Today’s cruise was short — 11nm from Ucluelet over to the Joe’s Bay anchorage (tucked between Dodd and Turtle Island, next to Walsh Island).
As we exited Ucluelet Inlet and transited into Newcombe Channel, we were met with calm water and very little wind.
We anchored in this beautiful anchorage and folks spent the afternoon kayaking, fishing, exploring, and relaxing. We met later for happy hour on the raft.
Folks got fancy with the appetizers, tonight! Julie and David made some onigiri rice balls with ground chicken, Sam made a toasted sliced baguette topped with bruschetta, and Laura made a smoked trout and caper cream cheese spread for crackers. (Thanks for the photos, Roberta!)

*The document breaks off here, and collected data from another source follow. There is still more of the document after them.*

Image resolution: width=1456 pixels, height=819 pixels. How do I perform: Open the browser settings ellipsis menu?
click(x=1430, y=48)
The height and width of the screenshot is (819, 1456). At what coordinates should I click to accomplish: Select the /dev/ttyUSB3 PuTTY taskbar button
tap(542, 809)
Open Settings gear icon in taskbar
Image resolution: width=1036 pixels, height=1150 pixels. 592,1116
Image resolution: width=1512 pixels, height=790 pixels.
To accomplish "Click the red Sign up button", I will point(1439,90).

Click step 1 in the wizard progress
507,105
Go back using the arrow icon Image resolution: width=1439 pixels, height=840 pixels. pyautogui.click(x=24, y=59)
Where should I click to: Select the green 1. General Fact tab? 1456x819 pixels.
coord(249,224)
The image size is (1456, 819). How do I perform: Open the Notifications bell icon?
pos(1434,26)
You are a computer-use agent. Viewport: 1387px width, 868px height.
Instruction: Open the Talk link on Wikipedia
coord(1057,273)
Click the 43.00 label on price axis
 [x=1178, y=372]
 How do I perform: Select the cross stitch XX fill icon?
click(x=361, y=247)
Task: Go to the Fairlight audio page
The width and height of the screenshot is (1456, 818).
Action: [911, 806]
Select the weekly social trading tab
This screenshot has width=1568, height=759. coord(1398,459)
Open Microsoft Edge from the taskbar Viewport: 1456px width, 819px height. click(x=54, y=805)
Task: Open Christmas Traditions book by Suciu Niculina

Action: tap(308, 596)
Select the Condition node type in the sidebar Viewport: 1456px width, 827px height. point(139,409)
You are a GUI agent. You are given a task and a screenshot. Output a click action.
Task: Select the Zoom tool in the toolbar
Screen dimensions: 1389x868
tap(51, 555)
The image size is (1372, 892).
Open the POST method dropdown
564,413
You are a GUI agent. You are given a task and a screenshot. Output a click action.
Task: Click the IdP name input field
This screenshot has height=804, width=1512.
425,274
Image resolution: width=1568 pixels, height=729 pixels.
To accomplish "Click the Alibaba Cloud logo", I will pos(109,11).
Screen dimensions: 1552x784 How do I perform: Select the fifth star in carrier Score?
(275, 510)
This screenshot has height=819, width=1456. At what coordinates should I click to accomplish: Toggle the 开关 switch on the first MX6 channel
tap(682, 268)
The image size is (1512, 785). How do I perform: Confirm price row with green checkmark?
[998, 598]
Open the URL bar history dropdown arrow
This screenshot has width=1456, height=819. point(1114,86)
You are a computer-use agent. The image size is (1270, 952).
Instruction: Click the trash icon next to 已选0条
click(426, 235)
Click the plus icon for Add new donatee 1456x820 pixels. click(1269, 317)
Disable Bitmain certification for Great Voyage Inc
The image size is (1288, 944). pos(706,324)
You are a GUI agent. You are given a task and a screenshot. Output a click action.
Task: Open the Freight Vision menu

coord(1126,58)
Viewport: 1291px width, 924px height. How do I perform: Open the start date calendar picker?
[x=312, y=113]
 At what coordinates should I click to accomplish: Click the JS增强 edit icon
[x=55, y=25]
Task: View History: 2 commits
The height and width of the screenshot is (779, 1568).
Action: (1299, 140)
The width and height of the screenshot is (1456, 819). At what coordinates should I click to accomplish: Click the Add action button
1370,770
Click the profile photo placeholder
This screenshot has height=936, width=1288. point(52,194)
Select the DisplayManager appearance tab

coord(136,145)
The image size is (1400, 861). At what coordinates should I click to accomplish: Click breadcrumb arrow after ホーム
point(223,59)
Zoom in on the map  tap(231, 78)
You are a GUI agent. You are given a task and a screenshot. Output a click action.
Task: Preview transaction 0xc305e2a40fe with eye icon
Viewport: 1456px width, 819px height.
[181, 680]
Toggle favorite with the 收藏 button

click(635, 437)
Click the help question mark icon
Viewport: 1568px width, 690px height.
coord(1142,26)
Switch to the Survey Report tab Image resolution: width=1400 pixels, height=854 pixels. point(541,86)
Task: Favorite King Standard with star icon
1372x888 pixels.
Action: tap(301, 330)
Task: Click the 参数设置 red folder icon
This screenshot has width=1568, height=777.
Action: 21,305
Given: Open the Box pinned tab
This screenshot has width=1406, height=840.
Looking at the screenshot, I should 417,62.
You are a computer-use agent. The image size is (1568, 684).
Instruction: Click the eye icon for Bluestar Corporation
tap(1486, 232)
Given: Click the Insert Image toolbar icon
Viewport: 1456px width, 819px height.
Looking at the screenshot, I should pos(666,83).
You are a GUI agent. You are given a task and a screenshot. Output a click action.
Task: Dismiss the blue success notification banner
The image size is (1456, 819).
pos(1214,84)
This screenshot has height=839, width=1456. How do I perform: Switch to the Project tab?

Smoked Trout and Caper Cream Cheese Spread
Ingredients
- 8 ounces cream cheese, softened
- 1 small shallot, minced
- 2 tablespoons chopped chives, plus more for garnish
- 2 tablespoons chopped drained capers
- 2 tablespoons fresh lemon juice
- Salt and freshly ground pepper
- Smoked trout (I used a can of smoked trout fillets from Trader Joe’s)
Directions
In a bowl, combine the cream cheese, minced shallot, chopped chives, capers and lemon juice. Season with salt and pepper. Spread the mixture on crackers or toasted baguette slices. Top with pieces of smoked trout, and garnish with fresh chopped chives.